Hi and welcome. Yes, it's Down's Syndrome kids are a double whammy for older parents: your risk of having them is much greater and your ability to care for them is less. :-(
Comment by LeoPardus on September 19, 2009 at 6:12pm
I like your perspective Gwen
Comment by Gwen on September 19, 2009 at 3:24pm
Mike: as far as "less than daily life threatening situations" (LOL-great wording) you begin to appreciate the small things! I really didn't think my 'normal' son would live to adulthood, he has potentially life ending allergies and was run to various hospitals 'code 3' 6 times by the time he was 6 and once again (thankfully the last time) when he was 17.
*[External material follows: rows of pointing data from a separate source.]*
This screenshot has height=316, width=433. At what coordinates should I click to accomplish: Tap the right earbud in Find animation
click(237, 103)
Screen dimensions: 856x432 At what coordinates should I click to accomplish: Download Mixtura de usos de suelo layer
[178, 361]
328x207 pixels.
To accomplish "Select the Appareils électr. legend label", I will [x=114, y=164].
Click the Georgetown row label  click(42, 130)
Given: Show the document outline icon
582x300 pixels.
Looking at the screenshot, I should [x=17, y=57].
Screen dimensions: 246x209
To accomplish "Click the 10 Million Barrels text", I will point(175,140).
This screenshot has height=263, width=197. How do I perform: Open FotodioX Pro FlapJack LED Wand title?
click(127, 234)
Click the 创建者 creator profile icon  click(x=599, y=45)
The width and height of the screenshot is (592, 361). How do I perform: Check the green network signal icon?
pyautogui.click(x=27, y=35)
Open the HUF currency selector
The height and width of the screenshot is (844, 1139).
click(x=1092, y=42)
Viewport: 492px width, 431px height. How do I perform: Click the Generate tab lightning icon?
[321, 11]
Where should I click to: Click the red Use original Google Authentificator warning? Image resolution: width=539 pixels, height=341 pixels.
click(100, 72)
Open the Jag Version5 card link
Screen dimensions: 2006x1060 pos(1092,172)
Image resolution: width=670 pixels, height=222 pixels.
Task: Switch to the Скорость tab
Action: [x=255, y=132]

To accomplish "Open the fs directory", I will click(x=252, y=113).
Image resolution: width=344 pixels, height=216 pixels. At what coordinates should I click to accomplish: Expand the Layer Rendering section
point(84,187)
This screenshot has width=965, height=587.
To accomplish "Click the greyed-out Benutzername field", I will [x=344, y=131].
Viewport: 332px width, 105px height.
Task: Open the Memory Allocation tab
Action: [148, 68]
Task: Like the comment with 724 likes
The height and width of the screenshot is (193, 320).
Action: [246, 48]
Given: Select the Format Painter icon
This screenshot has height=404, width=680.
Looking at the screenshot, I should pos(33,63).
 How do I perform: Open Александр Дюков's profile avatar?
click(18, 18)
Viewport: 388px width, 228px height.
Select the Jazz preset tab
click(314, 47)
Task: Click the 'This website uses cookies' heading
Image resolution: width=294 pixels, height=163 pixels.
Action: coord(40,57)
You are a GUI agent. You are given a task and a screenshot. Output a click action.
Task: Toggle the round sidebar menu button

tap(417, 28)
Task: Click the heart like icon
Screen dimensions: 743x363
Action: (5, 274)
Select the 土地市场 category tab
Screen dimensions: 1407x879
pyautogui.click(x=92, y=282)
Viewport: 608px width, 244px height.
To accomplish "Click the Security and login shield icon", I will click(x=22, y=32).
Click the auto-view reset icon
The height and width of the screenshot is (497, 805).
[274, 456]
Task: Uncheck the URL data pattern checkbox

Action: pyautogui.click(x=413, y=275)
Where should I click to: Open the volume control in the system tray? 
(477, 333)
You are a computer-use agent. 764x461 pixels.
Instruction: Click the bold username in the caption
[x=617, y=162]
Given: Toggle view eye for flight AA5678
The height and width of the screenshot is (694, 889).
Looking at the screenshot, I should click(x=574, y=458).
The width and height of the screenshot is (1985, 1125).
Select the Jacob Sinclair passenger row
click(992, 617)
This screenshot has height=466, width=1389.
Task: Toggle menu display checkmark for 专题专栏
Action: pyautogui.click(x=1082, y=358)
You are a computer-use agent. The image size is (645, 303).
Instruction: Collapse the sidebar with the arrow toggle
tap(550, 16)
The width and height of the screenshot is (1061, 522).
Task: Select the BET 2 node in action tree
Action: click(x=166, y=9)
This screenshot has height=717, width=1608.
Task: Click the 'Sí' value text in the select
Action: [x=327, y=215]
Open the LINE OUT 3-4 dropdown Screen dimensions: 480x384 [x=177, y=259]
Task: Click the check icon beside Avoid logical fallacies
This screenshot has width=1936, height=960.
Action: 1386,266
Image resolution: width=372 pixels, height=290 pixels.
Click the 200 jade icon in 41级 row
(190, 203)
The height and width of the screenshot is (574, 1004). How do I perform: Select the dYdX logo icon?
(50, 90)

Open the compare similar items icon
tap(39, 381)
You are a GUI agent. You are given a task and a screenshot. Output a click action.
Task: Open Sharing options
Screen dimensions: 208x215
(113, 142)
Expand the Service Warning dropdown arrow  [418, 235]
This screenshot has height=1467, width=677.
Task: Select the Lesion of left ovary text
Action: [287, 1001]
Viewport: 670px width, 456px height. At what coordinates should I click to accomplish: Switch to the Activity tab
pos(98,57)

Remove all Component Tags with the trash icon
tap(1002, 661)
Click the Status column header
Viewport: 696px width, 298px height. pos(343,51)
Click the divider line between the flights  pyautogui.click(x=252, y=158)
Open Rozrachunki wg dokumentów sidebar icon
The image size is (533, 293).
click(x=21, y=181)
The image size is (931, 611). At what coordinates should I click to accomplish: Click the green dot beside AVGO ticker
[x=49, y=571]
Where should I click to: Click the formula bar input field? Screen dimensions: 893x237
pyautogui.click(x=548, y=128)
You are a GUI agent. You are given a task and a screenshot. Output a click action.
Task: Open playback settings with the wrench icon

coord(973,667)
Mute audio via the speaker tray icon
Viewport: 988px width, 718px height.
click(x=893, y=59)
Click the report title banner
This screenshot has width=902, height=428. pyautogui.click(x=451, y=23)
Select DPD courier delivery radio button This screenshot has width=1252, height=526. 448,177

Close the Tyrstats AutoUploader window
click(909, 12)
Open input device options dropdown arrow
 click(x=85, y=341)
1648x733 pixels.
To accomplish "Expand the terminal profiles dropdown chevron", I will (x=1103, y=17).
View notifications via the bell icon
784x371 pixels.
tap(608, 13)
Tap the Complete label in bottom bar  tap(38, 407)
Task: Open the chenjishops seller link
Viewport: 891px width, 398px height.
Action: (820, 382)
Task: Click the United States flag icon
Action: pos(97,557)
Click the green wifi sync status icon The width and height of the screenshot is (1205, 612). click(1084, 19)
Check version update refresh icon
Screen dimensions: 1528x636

People would express sympathy for me when I tell them I am the caretaker for a special needs adult. I tell them that :
My brother will never:
be arrested...for anything...ever!
be anything but a cheerful and loving man
ask to borrow the car
ask me to buy something for him because it is 'only' $150.00
....and I can go on and on...
I also tell people that their child/husband/loved one is just a head injury away from being a special needs adult. I have seen it happen in my social circle.
Comment by LeoPardus on September 19, 2009 at 9:42am
Gwen: You state my worry about my boy well. I really want one of his siblings to be ready to take him. He is such a happy guy. I'm sure he'd be a favorite uncle too. :)
Comment by LeoPardus on September 19, 2009 at 9:41am
Mike: Wow! Sounds like you're living in the midst of even more than we were with our boy the first 3 years of his life. He spent 10 months of those first 3 years in a hospital. Wifey and I were quite expert in several medical subspecialties. :)
Back then I was a believer and thought, "How could anyone without faith handle stuff like this?" You and all of us here are showing that it can indeed be done by atheists.
Oh, the arrogance of my former belief. Glad it's over.
Hope your girl continues to do well. ..... Maybe the the life-threatening situations down to less-than-daily.....
Comment by Gwen on September 19, 2009 at 6:46am
@ Rosemary, one issue with Down syndrome kids is that they are born to older parents. Those parents must then worry about what will happen to that child after the parents die. Some of these very vulnerable adults end up in group home and abusive situations. I have (as an RN) admitted Down Syndrome adults who have been introduced to drugs and alcohol and become addicted. There was a case in the bay area where the person who ran the group home thought it would be a good idea to take her charges to a club where some men enticed a young developementally delayed woman to leave with them. Since the group home has a very limited conservatorship over their charges, she was not able to prevent the woman from leaving. Only when it was put out on the news did them men release the woman, thankfully unharmed. My brother is lucky to have a sibling and nephews who will care for him for the rest of his life. I was lucky (when I applied for a conservatorship) to have a judge who agreed with the need to protect him to the limits my attorney and I felt necessary--against the wishes of the Regional Center (whose wishes the judge called 'inappropriate').
Comment by Mike Kleinman on September 19, 2009 at 5:52am
Hi, I'm Mike and my daughter Jessica is almost 11 and is profoundly disabled. She has severe CP, epilepsy, she's blind, and functions at a 0 - 6 month level. She is *relatively* easier to handle since she has not had life threatening situations 3 - 5 times a day lately. :) She is very lovable and understands basic stuff like she knows me and my wife, as opposed to not knowing others she doesn't come into contact with regularly. We have an endless parade of nurses and therapists in the house. But they are necessary to care for her. I've gotten used to it all after almost 11 years.
Comment by Gwen on September 19, 2009 at 3:35am
Hello, I am the caretaker for my youngest brother who has Down Syndrome. He holds down a full time job with assistance, but operates at the level of about a 4 year old. He is also very loving and keeps up in stitches with the hilarious things he says. I have to say that he is by far my favorite sibling and the favorite uncle to my (adult) children!
Comment by Rosemary LYNDALL WEMM on August 6, 2009 at 1:57pm

The advantage of Downs kids are that they are usually very affectionate. For a couple who have been desparately trying to have kids this feature of the disorder will no doubt be appreciated.
Comment by Sue B on August 6, 2009 at 1:38pm
Hi Rosemary

My step son & daughter in law have been married for 14 years and spent a year trying to get pregnant. My DIL was 39 and knew the risks and when one of the first ultrasounds came back with the possibility of a heart issue she had already decided that this was they're baby and that was that.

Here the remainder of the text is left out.